* [Problem description]
Pull out every line below containing the word "agent".

* [Dataset]

-----

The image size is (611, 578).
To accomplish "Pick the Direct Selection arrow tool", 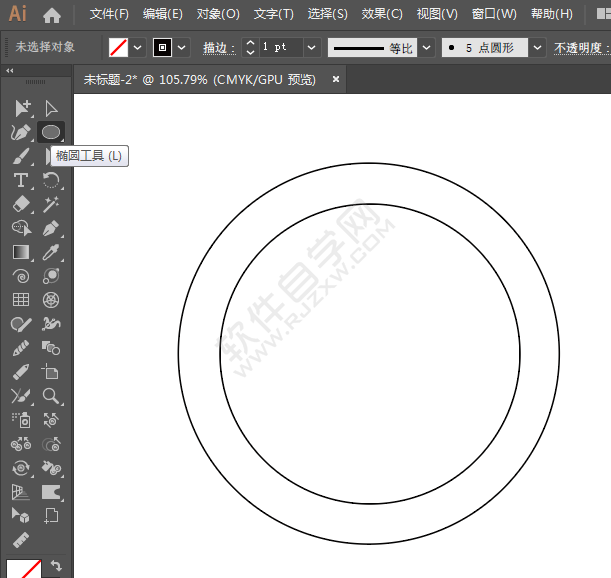I will tap(51, 108).
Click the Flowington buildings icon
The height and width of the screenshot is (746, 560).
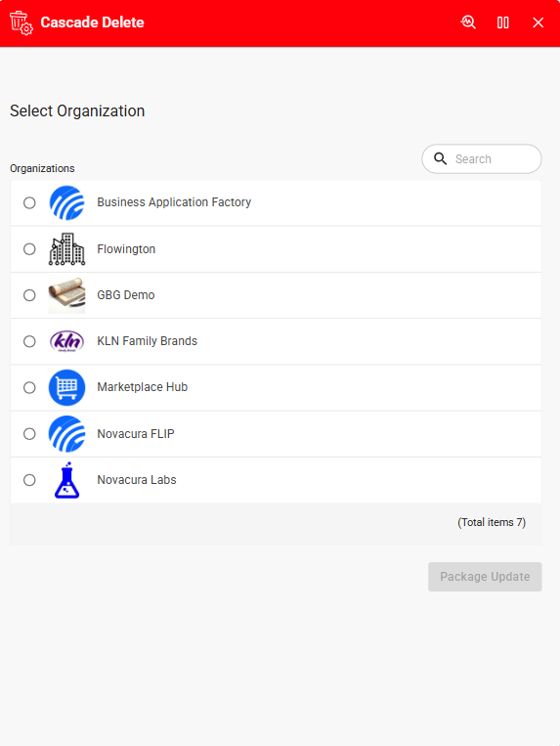coord(67,248)
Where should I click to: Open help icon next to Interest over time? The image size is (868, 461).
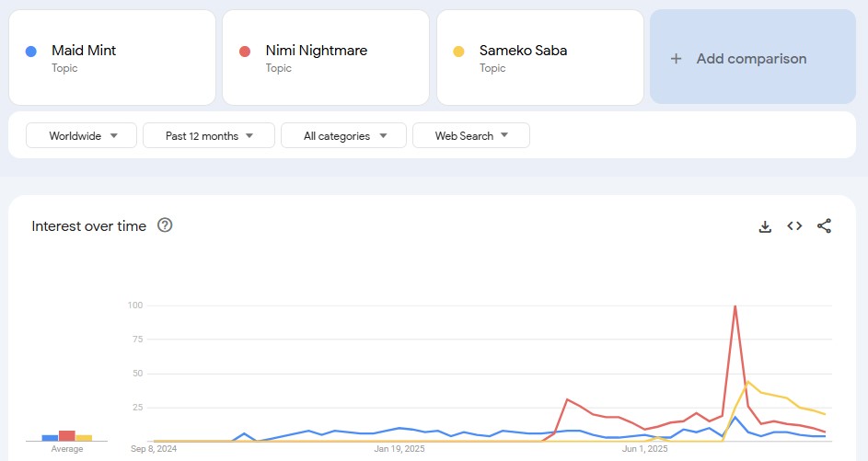(165, 225)

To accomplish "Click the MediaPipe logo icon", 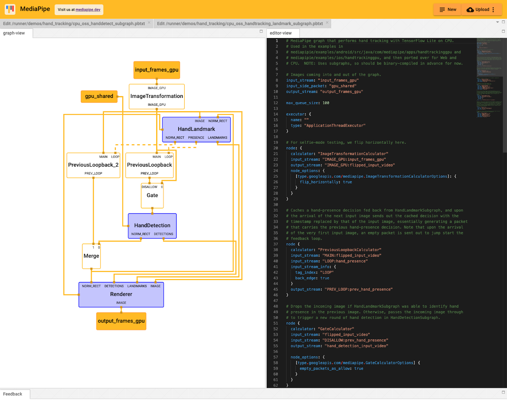I will (10, 10).
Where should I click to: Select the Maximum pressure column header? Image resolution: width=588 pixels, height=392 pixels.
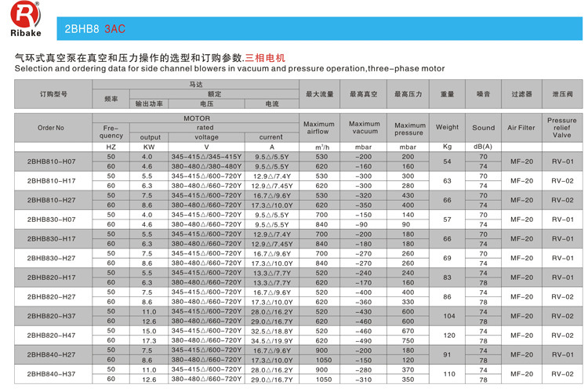point(410,128)
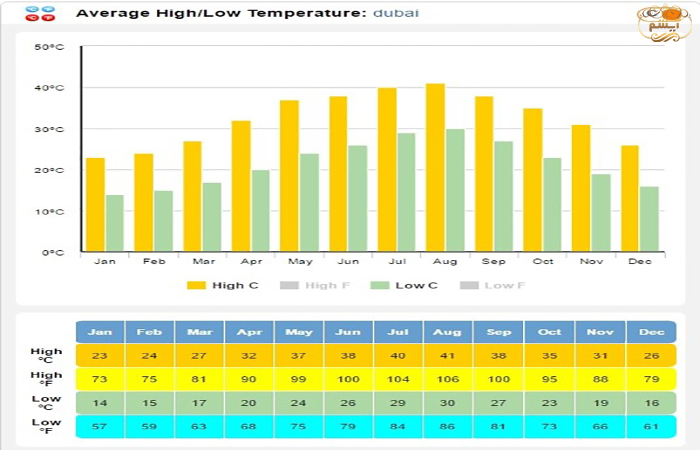Click the green January low temperature bar
This screenshot has height=450, width=700.
coord(115,223)
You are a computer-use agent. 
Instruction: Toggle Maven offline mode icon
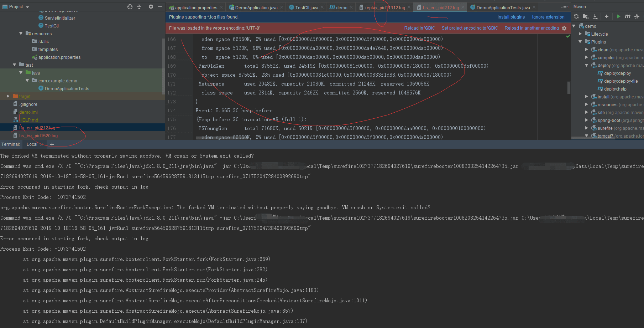[637, 16]
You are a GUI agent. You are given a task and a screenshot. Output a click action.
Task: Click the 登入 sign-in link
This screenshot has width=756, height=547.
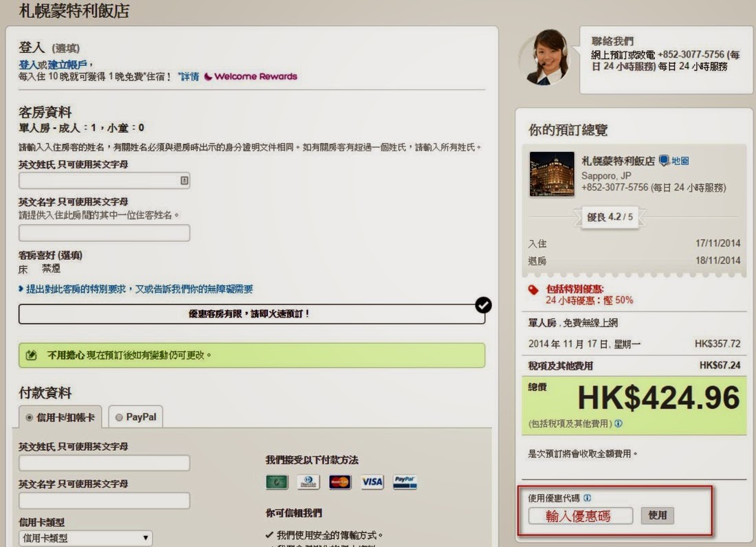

-----

* [Result]
You are a computer-use agent. 
You are a GUI agent. You are given a task and a screenshot. Output a click action.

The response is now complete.